## EXERCISE BRIEF
Across all the records below, how many lines contain "will"? Respond with only the number.

(EXERCISE DATA begins)

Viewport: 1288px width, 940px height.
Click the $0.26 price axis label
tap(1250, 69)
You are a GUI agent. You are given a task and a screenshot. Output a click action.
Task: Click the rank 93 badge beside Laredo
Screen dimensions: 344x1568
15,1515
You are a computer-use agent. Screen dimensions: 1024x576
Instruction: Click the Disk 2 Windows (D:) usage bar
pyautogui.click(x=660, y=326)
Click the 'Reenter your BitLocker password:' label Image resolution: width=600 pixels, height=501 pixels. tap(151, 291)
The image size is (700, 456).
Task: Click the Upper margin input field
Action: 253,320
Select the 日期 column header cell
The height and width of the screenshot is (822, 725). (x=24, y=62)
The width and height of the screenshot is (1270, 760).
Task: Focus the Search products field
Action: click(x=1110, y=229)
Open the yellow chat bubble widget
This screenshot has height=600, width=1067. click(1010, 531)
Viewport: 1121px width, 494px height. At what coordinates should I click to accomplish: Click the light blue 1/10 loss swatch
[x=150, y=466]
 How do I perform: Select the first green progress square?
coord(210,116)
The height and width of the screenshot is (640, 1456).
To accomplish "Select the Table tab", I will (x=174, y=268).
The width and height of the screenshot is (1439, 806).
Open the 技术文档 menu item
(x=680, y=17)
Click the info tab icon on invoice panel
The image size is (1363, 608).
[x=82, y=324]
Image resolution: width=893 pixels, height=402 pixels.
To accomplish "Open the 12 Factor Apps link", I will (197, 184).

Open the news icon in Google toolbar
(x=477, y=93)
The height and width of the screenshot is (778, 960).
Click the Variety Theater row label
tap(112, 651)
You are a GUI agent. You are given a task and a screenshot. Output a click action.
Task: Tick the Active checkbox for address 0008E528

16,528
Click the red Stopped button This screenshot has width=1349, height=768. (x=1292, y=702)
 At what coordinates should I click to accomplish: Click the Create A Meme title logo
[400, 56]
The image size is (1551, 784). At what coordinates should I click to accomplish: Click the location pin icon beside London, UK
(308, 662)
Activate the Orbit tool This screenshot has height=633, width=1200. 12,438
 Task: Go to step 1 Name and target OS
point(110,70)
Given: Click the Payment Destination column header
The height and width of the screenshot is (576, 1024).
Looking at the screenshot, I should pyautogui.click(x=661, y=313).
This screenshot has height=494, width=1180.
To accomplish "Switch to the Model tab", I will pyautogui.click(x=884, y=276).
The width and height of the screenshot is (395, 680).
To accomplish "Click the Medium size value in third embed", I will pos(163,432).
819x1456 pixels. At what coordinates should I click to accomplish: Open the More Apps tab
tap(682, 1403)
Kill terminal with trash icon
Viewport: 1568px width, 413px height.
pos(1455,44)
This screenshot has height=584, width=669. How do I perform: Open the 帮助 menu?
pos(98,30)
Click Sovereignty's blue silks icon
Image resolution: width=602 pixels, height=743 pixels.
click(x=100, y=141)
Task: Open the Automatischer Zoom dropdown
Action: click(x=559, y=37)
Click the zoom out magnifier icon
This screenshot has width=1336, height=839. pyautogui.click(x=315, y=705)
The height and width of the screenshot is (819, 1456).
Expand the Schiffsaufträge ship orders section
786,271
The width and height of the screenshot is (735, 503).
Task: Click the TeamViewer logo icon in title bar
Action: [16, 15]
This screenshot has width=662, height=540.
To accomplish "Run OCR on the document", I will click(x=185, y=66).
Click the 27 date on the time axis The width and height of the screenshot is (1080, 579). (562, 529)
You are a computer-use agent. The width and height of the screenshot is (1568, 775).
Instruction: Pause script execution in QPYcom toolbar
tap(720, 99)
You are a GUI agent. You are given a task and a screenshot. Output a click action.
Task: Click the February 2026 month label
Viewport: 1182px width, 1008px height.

(EXERCISE DATA ends)

## TASK OUTPUT
5